--- BEGIN ---

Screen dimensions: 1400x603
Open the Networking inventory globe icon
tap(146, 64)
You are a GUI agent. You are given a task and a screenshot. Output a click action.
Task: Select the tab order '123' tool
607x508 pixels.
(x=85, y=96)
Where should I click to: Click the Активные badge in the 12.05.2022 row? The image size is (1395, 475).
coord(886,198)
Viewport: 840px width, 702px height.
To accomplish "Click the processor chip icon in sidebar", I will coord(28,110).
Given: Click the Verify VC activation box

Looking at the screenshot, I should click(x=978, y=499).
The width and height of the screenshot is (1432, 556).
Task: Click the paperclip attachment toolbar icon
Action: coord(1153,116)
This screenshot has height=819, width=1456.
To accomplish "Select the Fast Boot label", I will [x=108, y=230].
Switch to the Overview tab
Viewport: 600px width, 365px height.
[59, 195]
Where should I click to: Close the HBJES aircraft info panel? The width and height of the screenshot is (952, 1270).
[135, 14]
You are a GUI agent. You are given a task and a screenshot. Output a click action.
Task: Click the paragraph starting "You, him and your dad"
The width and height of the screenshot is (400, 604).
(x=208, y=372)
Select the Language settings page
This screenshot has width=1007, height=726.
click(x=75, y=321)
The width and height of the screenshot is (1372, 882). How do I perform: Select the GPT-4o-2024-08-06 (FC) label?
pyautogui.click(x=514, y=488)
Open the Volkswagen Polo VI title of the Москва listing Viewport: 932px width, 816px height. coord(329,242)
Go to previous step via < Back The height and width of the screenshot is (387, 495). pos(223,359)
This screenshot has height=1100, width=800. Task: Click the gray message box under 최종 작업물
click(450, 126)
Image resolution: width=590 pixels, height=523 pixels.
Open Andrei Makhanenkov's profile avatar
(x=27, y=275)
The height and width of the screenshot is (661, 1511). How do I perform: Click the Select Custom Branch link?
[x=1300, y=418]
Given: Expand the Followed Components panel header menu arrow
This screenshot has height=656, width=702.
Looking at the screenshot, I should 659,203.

--- END ---

Exercise description: Please rewrite only the records between the lines holding "Where should I click to: Close" and "click(x=75, y=321)", inclusive, swapping "Language" for "Display" and leaving everything else unchanged.

The output:
Where should I click to: Close the HBJES aircraft info panel? The width and height of the screenshot is (952, 1270).
[135, 14]
You are a GUI agent. You are given a task and a screenshot. Output a click action.
Task: Click the paragraph starting "You, him and your dad"
The width and height of the screenshot is (400, 604).
(x=208, y=372)
Select the Display settings page
This screenshot has width=1007, height=726.
click(x=75, y=321)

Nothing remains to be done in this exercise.